Summary
IBM’s recently announced offering of a “comprehensive” financial planning tool to its employees, in conjunction with its further retreat from a defined benefit pension plan, is a charade. There is nothing particularly significant here from a product offering perspective. The implications of IBM’s product launch is more about a face-saving gesture of offering apparent value while joining the wave of large corporate America retreating from defined benefit plans.
Analysis
-There are a variety of companies providing excellent computer-based financial planning tool and advice engines:
o Financial Engines (created by a Nobel Prize winner)
o Morningstar
o And a couple of others
-Plus all the brokerages have in-house tools, as do the insurance companies, and the pension consulting firms
-Virtually all these firms have found that the tools themselves are not a panacea. Availability for self-service does not drive use, nor does it drive wise decision making.

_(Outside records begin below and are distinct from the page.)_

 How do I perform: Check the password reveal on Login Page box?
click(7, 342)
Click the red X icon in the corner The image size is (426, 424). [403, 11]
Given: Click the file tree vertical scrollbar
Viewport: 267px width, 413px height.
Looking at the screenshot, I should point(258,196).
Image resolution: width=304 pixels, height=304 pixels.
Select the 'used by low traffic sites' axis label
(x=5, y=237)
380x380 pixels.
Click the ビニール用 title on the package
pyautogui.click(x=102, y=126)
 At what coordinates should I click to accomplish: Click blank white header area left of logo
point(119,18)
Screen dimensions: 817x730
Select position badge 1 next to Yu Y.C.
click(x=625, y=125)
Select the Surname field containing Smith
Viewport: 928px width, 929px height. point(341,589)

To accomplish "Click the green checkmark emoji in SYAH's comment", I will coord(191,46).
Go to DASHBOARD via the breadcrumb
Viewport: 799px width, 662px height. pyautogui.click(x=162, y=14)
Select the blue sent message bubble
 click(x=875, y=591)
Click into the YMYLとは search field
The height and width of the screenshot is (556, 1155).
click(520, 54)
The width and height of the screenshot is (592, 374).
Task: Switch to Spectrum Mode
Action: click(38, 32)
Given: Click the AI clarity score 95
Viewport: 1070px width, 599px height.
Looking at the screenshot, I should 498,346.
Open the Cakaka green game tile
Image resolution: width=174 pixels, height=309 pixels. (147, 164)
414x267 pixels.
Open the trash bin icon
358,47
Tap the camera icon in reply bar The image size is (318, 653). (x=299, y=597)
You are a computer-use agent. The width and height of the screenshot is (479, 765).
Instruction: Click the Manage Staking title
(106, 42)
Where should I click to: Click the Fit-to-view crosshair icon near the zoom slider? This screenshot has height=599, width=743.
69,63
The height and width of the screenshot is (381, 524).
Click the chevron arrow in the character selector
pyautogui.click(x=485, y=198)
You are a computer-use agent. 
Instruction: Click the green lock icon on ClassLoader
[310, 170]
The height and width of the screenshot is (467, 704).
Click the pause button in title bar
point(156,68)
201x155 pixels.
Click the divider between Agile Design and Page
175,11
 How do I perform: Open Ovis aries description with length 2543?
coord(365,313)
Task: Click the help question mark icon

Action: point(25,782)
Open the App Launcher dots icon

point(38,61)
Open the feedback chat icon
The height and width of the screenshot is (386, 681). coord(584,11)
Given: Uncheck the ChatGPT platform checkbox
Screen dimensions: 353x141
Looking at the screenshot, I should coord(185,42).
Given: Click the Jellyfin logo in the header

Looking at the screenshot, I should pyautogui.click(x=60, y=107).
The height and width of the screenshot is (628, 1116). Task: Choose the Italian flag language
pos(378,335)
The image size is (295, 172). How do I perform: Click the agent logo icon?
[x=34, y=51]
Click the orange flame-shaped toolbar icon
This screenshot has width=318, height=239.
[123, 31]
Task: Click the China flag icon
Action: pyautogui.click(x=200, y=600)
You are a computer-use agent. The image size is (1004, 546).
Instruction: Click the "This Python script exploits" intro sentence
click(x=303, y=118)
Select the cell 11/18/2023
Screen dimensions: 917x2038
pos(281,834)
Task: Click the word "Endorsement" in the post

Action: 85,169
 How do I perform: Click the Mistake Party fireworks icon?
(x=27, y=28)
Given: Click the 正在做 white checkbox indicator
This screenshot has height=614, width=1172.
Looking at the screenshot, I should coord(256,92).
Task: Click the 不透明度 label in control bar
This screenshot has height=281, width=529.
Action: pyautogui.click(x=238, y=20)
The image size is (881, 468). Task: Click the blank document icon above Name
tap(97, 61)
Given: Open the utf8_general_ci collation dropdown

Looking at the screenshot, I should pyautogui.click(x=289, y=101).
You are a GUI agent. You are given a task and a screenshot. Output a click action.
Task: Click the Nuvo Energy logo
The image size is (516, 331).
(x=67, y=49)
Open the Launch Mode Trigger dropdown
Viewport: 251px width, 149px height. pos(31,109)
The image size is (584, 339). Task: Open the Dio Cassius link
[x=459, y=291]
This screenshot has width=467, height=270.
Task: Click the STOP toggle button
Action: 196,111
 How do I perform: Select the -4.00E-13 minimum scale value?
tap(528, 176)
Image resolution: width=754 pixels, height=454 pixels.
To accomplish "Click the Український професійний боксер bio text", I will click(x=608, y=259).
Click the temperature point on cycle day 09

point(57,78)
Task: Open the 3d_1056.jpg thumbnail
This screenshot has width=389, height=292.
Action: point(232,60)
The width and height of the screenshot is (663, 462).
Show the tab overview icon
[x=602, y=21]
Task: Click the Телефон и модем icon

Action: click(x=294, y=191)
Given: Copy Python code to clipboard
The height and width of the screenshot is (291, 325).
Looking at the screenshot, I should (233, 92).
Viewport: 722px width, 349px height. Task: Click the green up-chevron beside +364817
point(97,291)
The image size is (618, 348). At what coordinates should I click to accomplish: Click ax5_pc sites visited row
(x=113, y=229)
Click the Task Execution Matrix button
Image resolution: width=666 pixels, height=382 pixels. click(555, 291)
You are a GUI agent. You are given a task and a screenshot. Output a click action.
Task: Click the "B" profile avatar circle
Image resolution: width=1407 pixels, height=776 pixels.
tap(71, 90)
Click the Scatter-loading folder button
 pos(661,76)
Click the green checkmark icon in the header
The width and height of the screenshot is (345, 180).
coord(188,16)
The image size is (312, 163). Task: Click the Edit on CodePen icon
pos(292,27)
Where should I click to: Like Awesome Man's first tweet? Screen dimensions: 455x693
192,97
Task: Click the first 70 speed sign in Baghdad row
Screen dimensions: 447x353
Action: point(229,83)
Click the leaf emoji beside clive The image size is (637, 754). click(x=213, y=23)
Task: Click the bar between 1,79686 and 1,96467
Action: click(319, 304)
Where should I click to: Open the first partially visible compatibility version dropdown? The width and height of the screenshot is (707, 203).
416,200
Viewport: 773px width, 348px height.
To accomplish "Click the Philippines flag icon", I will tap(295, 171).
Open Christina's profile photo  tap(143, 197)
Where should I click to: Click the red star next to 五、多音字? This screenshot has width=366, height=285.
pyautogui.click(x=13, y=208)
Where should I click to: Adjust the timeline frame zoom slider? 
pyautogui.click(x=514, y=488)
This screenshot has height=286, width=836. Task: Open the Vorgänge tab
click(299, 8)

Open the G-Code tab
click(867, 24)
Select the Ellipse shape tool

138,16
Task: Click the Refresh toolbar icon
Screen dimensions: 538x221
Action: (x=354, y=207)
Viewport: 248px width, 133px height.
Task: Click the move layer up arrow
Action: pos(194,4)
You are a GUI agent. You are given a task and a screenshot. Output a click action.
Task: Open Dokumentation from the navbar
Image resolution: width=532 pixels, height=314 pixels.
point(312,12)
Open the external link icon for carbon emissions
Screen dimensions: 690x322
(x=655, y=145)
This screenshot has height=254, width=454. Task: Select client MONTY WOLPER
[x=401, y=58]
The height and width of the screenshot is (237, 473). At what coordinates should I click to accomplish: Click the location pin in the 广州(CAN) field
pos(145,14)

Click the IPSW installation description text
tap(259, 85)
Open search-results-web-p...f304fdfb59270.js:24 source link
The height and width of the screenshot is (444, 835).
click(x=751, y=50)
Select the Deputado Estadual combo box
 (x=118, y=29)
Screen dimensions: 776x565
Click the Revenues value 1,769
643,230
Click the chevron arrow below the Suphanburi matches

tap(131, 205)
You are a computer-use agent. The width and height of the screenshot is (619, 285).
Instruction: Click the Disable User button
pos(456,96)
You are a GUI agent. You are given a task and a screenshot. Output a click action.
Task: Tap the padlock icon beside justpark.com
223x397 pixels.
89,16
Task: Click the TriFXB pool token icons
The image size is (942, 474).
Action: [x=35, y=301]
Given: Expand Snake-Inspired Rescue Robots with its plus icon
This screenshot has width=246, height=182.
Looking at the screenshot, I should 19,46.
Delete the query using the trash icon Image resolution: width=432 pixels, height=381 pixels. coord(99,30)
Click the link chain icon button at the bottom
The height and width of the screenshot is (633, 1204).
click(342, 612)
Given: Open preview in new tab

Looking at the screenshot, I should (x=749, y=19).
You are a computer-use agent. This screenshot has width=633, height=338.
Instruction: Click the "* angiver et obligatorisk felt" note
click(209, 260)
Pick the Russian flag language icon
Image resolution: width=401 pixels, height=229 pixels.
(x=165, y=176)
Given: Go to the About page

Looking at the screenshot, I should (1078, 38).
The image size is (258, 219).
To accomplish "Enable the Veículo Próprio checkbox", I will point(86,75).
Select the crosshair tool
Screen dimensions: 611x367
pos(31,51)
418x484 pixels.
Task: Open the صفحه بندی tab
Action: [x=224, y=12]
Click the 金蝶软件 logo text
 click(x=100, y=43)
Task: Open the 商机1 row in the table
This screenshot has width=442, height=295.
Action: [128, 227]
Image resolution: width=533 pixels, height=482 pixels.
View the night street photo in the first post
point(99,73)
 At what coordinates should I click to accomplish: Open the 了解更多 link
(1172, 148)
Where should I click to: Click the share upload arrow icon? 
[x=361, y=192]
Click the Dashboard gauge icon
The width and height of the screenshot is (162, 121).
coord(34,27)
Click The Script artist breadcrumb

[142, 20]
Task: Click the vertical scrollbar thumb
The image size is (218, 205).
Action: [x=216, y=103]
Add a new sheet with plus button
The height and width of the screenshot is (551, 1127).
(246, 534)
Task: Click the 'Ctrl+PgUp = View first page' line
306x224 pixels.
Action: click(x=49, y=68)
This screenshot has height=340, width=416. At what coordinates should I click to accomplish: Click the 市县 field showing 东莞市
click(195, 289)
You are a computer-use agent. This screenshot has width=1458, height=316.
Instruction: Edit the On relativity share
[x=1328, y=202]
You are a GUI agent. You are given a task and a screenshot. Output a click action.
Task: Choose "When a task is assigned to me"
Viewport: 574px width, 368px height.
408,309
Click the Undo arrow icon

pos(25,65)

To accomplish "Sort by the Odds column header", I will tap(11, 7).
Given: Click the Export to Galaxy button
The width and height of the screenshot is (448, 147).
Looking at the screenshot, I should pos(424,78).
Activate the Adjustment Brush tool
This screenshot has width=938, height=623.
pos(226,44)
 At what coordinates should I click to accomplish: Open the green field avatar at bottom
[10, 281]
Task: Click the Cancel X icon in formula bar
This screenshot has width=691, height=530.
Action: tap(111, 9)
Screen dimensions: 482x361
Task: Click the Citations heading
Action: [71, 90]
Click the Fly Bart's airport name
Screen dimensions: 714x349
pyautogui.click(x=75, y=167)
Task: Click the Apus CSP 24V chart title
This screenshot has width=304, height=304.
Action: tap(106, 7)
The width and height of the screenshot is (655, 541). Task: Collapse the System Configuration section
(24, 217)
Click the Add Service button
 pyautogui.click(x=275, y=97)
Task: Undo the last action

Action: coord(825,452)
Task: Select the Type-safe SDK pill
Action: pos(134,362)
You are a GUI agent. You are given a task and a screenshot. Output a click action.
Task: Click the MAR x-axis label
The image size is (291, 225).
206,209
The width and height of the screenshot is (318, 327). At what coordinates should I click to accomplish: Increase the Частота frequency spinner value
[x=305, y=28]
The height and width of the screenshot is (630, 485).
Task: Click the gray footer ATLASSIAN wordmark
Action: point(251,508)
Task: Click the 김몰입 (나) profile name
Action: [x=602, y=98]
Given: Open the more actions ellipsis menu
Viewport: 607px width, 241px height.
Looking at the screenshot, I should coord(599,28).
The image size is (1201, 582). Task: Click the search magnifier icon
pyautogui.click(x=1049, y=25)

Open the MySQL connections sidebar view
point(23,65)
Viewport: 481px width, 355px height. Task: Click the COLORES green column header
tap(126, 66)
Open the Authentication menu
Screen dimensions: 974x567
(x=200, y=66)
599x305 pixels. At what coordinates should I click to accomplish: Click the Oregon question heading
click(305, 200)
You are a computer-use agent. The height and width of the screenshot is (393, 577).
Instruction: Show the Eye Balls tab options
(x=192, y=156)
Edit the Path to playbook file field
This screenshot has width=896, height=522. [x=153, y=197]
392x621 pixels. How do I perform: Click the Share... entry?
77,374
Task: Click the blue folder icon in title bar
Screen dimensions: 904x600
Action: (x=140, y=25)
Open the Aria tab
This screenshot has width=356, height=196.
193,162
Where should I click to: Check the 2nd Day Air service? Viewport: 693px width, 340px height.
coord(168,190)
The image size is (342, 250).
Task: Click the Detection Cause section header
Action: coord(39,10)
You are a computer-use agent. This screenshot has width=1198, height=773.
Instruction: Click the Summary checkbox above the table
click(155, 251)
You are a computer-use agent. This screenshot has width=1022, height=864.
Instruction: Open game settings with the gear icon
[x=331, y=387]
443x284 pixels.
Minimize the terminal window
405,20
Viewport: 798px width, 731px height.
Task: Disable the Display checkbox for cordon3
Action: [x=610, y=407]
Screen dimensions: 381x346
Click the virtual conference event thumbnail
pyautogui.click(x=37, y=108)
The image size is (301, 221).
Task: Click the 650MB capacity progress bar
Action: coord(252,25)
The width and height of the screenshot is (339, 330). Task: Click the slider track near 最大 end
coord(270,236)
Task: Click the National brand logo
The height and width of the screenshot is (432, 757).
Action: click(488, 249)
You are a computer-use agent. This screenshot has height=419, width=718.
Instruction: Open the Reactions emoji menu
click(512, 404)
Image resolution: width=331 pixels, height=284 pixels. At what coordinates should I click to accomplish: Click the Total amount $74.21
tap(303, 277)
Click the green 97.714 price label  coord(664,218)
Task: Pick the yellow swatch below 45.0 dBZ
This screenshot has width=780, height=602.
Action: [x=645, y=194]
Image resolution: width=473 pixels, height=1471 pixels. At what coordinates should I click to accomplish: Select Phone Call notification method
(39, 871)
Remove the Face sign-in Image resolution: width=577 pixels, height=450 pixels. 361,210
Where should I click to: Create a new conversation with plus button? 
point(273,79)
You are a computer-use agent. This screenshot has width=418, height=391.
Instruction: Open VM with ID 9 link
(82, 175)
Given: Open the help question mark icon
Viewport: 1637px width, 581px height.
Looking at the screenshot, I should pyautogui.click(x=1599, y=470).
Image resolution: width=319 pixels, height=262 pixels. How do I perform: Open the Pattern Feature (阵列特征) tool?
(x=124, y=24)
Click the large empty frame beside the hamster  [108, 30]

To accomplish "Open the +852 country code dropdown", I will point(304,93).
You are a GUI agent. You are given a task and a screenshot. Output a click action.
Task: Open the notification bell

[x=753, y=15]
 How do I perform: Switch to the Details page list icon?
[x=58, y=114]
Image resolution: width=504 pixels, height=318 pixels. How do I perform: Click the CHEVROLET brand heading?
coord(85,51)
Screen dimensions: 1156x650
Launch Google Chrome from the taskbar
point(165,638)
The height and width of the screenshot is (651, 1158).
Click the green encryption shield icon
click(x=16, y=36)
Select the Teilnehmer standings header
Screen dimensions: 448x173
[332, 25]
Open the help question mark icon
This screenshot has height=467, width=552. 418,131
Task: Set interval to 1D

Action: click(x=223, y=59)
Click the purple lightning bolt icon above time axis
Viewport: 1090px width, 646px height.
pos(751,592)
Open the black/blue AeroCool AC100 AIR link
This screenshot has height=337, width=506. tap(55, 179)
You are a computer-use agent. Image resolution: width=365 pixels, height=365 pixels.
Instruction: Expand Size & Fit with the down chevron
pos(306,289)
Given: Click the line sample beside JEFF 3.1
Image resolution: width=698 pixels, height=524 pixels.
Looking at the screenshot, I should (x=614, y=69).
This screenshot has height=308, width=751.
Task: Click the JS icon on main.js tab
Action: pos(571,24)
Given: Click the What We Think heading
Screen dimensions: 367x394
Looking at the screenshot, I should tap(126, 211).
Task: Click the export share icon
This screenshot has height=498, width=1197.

-There was a trend towards adding ever more bells and whistles to these tools to make them more comprehensive and broader in their planning capabilities. However ultimately, these firms have all retreated from the tools business and instead try to make money from the asset management business and offering packaged product solutions. Further encouraged by the recent Pension Protection Act.
-IBM’s launch in conjunction with Fidelity and Goldman’s software company is unlikely to change the realities of financial planning. It is a product that is sold, but bought; that is to say, it is generally not well suited to self-service.